Special Lecture 1

Development of Plasma Biomarkers and Disease-modifying Drugs for Alzheimer
Disease

Prof. MasatoshiTakeda

Rector, Aino University

          After suspension of the initial clinical trial of amyloid vaccine (AN 1792) was suspended in
2002 due to unexpected asceptic meningoencephalitis, many clinical trials of gamma-secretase
inhibitors, gamma-secretase modulators, beta-secretase inhibitors, or immunotherapy (active or
passive) against amyloid have failed to produce enough clinical efficacy.
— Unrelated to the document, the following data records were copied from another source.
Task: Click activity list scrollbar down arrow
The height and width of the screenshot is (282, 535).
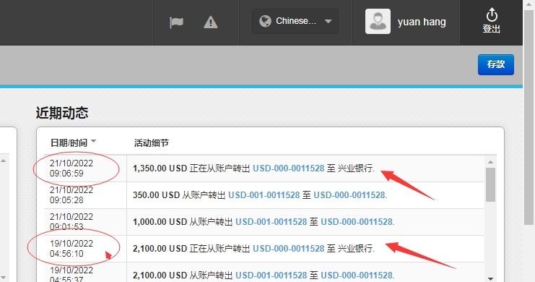Action: [490, 278]
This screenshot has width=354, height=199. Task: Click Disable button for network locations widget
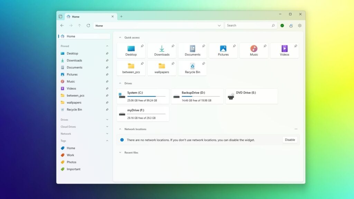click(x=290, y=140)
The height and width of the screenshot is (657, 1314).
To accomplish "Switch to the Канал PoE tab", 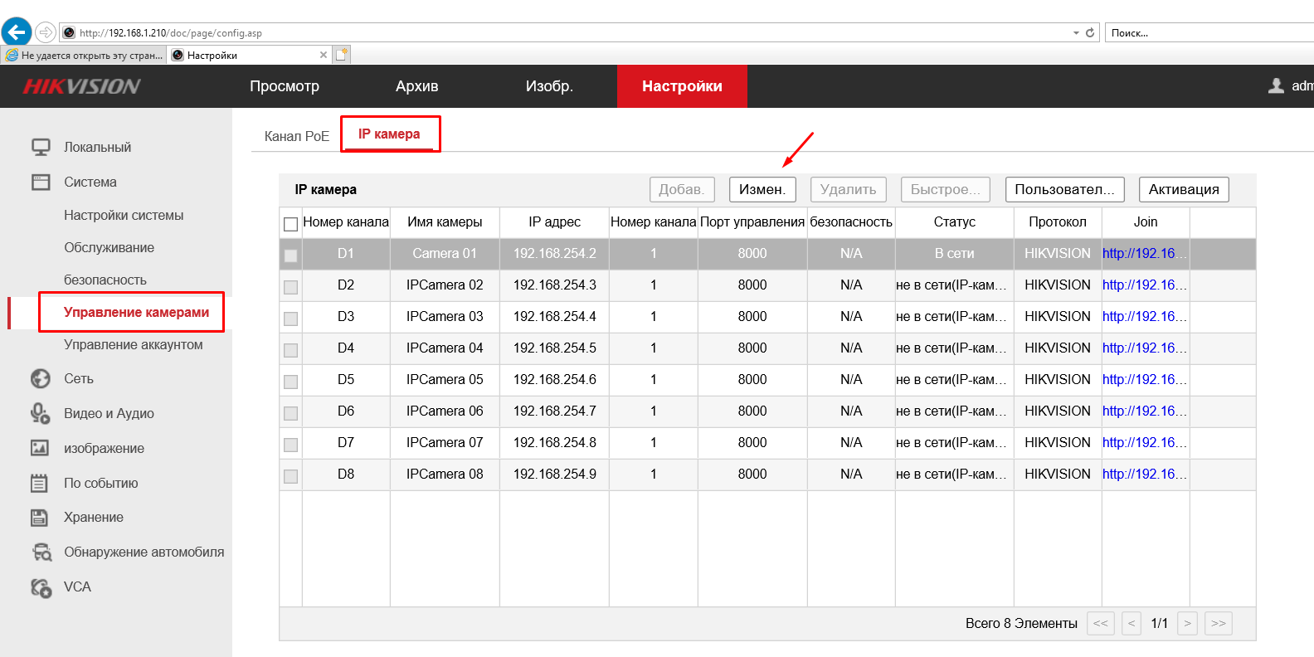I will point(296,136).
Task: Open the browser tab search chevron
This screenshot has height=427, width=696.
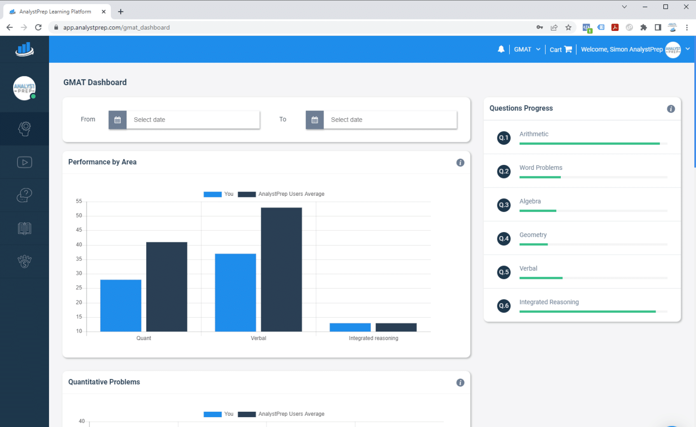Action: tap(624, 7)
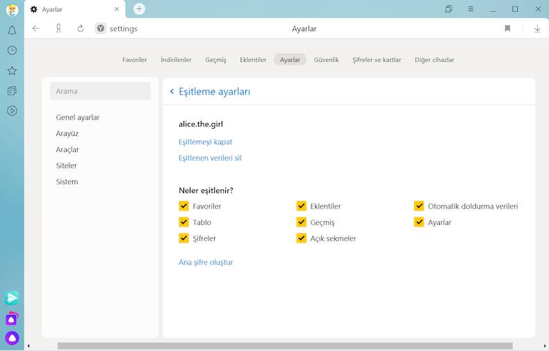Viewport: 549px width, 351px height.
Task: Switch to the Güvenlik tab
Action: 326,60
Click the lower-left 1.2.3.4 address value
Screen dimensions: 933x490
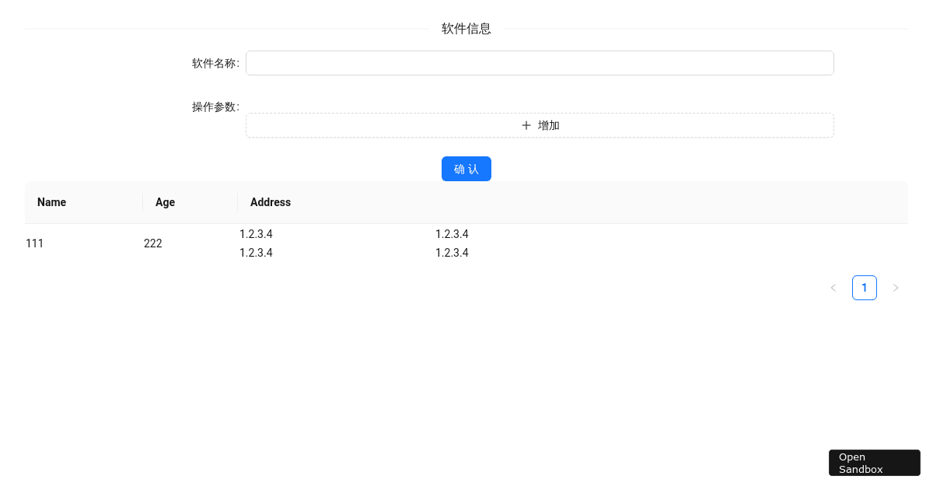point(256,253)
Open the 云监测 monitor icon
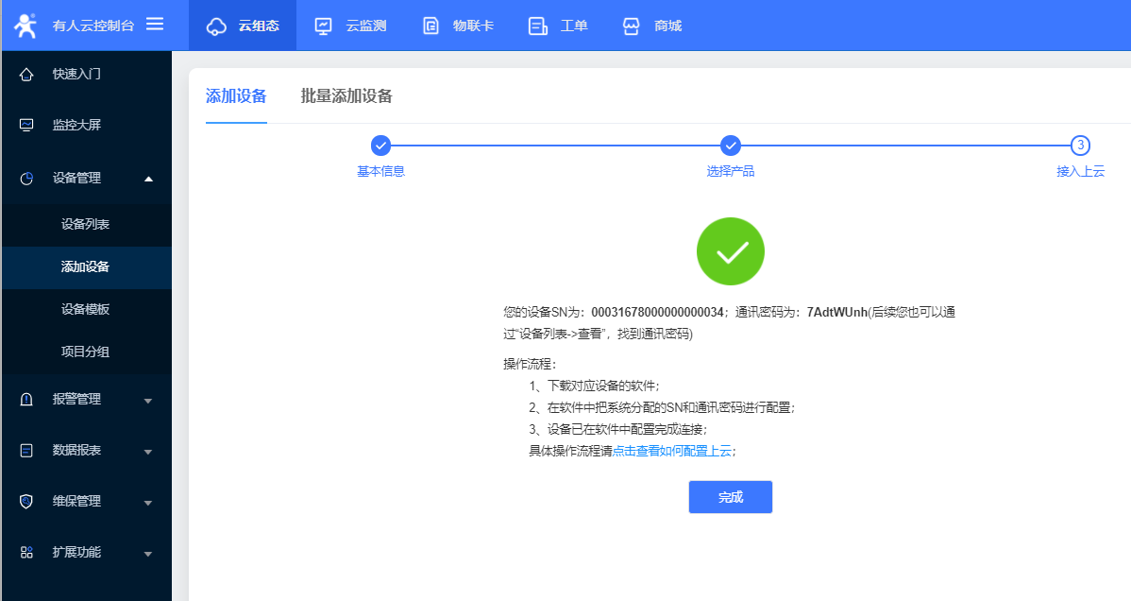 [x=323, y=26]
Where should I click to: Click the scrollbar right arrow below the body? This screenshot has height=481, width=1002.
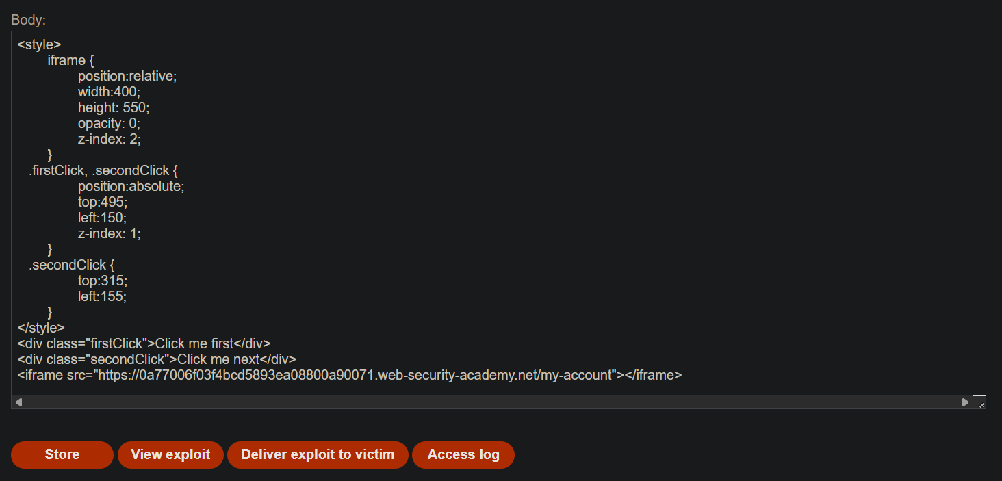[x=965, y=402]
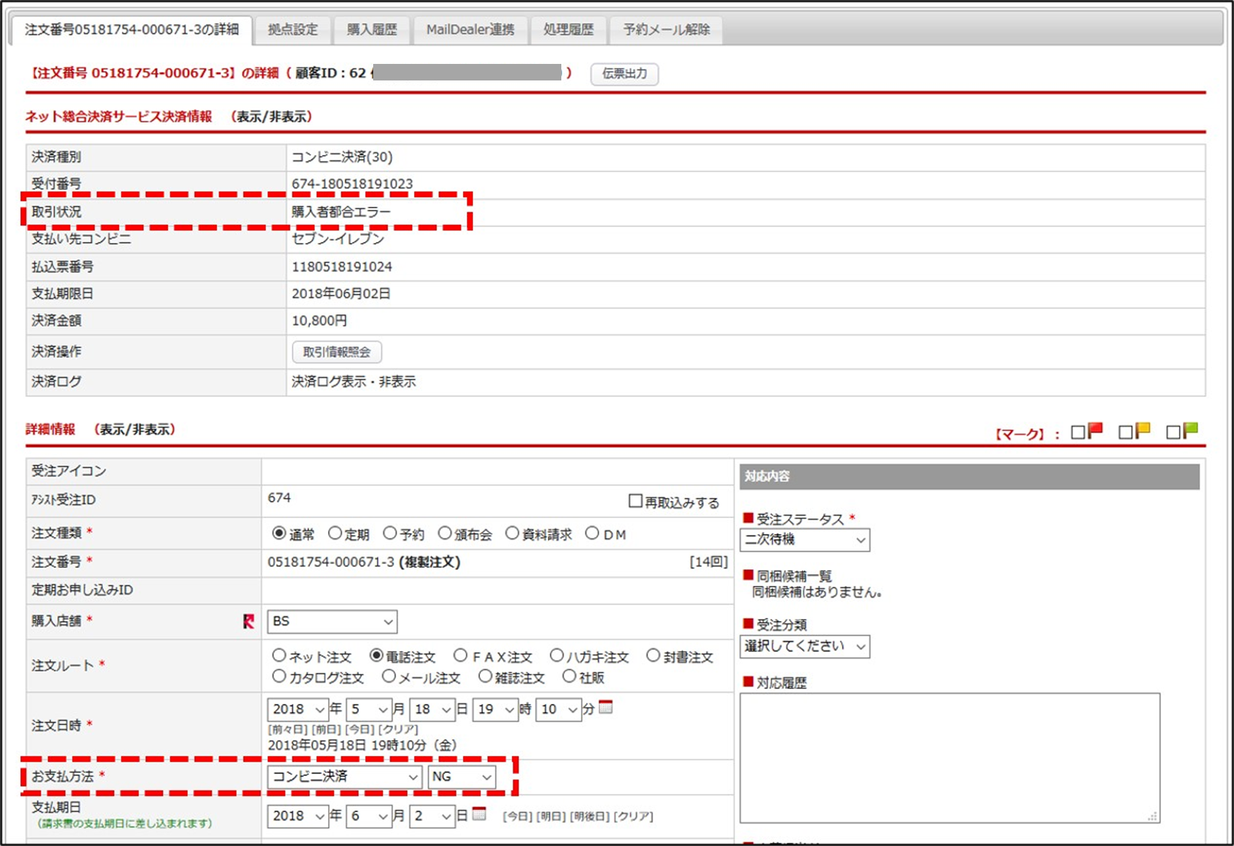Open the 購入店舗 BS dropdown
The image size is (1234, 846).
pos(332,622)
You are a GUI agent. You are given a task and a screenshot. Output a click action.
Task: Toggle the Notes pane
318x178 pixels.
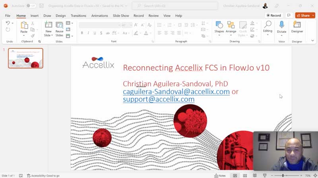click(x=220, y=175)
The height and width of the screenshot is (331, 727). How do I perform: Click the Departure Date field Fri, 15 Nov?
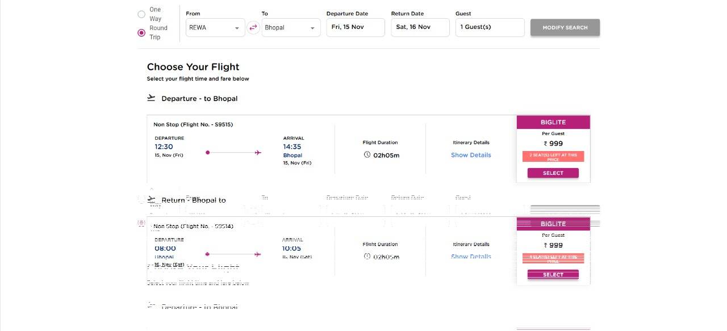[x=356, y=27]
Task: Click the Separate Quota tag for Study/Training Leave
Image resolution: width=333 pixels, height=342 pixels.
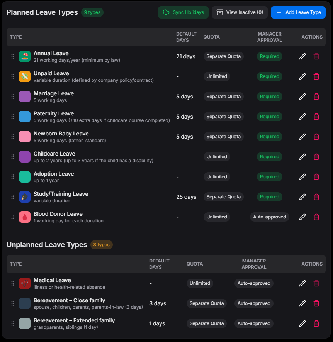Action: [223, 197]
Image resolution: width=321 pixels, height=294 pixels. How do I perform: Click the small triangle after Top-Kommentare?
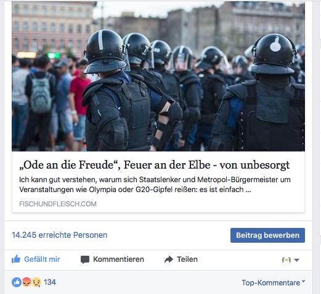304,281
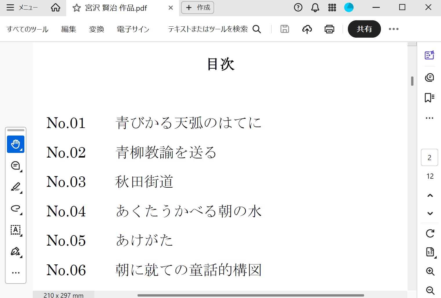Show the bookmarks panel
The height and width of the screenshot is (298, 441).
(429, 98)
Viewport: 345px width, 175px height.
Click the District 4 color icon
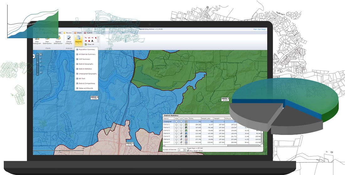[x=186, y=133]
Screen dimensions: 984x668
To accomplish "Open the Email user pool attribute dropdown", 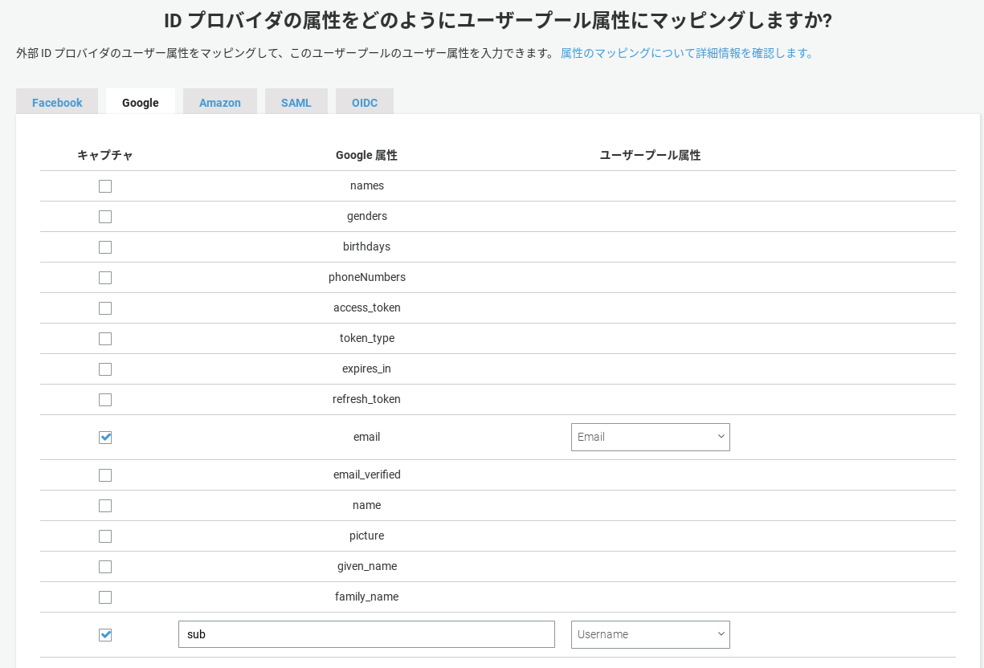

Reflecting the difficulty in
development of disease-modifying drugs, the strategy of early intervention has been introduced such
as Alzheimer Prevention Initiatives (API), A4 Study, or DIAN Study, which are designed to evaluate
the effectiveness, safety and tolerability of an investigational drug for Alzheimer’ disease to the older
individuals who have normal thinking and memory function but who may be at risk for developing
Alzheimer's disease (AD) memory loss sometime in the future.
In this context, the development of reliable biomarkers is the most important, such as CSF amyloid,
CSF tau, cerebral amyloid and/ or tau deposition by PET.
APLP1 and APLP2 are surrogate biomarkers of Alzheimer disease developed in my laboratory, and
the recent data of plasma APLPA and APLP2 data will be presented for discussion.